Doc Savage no quiso decir al capitán que quizá se la habían robado para añadir la insignia que en ella figuraba al famoso cinturón.

Olvidando la cena, Doc y sus cinco hombres continuaron las pesquisas e indagaciones a través del buque.

Y a fin de facilitar la tarea para los tres compañeros que no habían conseguido ver al gigante de las barbas blancas, Doc Savage hizo un boceto al lápiz, reproduciendo los rasgos más característicos del famoso personaje.

—El nombre de ese individuo es probablemente el de Bruze —dijo luego Doc, en tono convencido—. Su firma está escrita con gran soltura, como de una persona acostumbrada a escribir ese nombre.

Las pesquisas realizadas durante la noche resultaron tan inútiles e infructuosas como las llevadas a cabo durante el día.

Pero, poco después de las diez, se hizo un descubrimiento que llenó a Doc Savage y a sus camaradas de inquietud y de curiosidad: un marinero gritó, en tono de alarma:

—¡Uno de los botes salvavidas ha desaparecido!
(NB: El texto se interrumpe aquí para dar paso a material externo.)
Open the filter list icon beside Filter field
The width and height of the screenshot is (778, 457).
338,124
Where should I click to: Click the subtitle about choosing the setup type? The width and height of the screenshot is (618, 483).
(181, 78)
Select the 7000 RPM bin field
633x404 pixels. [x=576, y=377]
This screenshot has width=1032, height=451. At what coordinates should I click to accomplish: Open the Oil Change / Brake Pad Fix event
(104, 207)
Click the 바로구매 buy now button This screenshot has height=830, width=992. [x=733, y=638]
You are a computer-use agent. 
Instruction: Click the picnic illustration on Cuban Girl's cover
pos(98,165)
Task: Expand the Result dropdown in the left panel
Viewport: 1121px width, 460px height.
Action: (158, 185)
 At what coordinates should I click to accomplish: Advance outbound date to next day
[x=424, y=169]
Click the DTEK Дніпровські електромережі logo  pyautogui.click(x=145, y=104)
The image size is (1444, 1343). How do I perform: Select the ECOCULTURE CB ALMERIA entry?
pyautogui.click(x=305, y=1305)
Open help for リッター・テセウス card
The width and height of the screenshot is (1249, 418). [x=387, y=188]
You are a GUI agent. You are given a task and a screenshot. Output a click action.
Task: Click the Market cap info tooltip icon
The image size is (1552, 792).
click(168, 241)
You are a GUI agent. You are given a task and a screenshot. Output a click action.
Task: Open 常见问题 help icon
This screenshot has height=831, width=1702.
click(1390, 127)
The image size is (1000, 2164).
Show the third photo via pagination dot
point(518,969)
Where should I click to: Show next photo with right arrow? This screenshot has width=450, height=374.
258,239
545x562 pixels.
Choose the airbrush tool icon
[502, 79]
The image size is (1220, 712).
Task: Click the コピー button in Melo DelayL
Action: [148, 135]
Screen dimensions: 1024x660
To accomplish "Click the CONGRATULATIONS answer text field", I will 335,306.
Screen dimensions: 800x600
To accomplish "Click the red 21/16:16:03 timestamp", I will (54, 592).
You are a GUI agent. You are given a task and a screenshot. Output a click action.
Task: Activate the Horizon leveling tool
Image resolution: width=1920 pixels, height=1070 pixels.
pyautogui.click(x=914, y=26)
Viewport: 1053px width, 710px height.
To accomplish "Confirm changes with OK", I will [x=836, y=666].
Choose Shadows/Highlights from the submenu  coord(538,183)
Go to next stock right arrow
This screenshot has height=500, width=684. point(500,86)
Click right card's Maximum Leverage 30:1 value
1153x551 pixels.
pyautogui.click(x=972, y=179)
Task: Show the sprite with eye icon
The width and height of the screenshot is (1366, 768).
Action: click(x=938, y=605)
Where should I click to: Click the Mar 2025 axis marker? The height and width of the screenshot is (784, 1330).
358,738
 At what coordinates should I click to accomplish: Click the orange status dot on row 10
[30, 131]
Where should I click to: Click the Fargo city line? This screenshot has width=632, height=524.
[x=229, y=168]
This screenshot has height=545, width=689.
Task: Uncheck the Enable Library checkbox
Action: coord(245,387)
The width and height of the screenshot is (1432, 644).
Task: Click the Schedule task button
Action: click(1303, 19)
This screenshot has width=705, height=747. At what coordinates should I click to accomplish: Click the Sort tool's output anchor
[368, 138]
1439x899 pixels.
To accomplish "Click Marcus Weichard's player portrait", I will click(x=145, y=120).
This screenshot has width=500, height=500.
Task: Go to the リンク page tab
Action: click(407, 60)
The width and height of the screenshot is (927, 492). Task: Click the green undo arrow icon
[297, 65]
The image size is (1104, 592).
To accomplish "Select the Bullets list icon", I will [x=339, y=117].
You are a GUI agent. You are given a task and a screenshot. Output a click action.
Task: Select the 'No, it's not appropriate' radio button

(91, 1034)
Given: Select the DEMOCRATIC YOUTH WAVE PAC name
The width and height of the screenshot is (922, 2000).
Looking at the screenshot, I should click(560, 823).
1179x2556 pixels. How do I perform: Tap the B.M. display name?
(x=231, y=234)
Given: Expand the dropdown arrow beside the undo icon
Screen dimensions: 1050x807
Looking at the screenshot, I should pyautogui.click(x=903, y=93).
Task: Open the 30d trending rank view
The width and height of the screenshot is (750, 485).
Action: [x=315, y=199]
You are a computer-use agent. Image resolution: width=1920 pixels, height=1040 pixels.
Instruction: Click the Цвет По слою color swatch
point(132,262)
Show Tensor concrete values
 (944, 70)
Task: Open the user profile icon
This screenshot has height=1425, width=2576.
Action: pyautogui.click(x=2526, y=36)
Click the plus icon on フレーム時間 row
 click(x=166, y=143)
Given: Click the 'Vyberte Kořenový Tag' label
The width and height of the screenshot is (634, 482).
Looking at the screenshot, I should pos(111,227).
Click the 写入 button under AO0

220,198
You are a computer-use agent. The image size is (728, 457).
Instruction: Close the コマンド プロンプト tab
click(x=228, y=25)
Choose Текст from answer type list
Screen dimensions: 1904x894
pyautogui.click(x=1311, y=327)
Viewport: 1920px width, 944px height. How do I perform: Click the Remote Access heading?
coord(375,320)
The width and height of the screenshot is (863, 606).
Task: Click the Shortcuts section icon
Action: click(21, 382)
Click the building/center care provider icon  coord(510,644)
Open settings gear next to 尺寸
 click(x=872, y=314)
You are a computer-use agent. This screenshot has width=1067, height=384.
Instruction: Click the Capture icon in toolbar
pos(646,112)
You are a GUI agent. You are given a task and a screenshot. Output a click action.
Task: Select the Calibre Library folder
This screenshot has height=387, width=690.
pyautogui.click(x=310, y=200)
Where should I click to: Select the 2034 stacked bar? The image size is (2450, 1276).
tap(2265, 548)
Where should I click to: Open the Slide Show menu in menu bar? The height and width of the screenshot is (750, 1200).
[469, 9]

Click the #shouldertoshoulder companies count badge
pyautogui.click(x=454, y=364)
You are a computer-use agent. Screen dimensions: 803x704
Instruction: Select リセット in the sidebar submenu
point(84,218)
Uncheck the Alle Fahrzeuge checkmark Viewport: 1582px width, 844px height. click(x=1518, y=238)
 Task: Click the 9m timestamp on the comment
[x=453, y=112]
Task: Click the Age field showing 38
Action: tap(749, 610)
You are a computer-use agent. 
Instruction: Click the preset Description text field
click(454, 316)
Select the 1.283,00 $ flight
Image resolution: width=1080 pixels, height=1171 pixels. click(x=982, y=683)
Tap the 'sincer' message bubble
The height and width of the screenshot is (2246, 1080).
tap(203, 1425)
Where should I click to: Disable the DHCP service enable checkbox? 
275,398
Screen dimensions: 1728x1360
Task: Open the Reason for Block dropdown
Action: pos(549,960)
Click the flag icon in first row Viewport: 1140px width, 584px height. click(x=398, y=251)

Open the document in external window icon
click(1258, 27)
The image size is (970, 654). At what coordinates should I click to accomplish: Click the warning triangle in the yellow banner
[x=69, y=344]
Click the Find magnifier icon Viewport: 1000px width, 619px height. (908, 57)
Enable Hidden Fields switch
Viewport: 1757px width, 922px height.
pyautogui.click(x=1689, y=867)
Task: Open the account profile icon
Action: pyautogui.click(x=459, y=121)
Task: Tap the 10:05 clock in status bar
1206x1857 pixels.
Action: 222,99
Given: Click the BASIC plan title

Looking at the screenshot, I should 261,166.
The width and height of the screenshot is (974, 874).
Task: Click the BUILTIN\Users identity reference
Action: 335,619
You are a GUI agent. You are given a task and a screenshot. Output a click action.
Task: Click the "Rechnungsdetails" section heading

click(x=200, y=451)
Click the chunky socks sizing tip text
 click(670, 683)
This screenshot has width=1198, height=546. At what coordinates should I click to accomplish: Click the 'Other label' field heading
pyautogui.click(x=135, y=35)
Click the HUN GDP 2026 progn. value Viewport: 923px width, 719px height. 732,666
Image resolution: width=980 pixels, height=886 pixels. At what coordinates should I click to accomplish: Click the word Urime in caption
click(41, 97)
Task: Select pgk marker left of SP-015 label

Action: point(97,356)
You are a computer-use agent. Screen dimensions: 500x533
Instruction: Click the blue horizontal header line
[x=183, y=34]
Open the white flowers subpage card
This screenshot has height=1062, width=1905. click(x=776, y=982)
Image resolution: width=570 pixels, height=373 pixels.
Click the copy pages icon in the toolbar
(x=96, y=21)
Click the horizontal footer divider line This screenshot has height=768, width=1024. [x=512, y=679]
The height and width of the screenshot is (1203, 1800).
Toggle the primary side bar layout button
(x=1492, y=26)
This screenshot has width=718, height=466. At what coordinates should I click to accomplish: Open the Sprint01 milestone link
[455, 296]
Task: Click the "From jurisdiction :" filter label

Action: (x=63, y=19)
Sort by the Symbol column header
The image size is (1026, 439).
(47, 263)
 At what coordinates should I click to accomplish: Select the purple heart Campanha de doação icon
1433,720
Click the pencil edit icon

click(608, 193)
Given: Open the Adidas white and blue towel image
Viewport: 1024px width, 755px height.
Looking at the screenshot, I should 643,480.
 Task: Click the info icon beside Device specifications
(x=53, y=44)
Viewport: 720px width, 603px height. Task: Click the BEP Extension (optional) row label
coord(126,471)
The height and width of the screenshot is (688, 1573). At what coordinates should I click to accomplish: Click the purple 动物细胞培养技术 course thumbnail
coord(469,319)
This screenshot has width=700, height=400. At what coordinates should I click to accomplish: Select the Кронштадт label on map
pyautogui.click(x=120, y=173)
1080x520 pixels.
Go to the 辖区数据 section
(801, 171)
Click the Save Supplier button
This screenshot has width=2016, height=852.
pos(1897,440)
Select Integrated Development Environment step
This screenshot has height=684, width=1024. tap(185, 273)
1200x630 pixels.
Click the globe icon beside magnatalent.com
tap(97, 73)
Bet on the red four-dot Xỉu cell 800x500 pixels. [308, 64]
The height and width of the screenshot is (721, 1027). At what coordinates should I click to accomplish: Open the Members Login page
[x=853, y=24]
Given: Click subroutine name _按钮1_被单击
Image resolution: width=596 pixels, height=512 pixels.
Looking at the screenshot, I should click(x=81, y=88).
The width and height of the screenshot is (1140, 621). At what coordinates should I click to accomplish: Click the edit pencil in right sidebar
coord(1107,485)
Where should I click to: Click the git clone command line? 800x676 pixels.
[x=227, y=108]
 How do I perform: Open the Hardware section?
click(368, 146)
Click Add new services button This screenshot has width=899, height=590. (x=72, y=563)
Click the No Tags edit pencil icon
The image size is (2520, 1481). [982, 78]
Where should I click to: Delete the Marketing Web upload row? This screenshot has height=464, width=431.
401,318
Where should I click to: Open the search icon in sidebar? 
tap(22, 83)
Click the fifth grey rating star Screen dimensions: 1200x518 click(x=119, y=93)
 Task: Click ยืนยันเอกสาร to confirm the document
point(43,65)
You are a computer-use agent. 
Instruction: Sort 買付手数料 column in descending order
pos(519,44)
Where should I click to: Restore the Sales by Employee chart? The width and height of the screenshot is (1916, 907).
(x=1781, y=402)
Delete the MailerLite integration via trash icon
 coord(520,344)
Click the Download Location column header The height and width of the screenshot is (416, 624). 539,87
El bote, en efecto, a lo que parecía, fue descendido al mar silenciosa y furtivamente. El autor de la hazaña, fuera quien fuera, había tenido la precaución de engrasar y suavizar las cuerdas previamente.

Y resultaba muy extraño, casi asombroso, que semejante hazaña hubiera podido realizarse sin que nadie a bordo se diera cuenta de ella. Pero la verdad era que el bote había desaparecido.

—Se ve que el tipo ése, Bruze, lleno de terror, ha abandonado el buque —dijo Monk.

Doc no se mostró tan optimista, y repuso:

—Pues yo me limito a desear que no te equivoques, Monk. Ahora, la única manera que tenemos de cerciorarnos de ello es esperar y ver lo que sucede.

Parece que nuestras pesquisas, de momento, serán inútiles. Porque un hombre tan hábil y astuto como Bruze nos podría burlar con facilidad en un buque de esta importancia y de tan gran tamaño. Sobre todo si, como yo me temo, se ha apresurado a adoptar otro disfraz.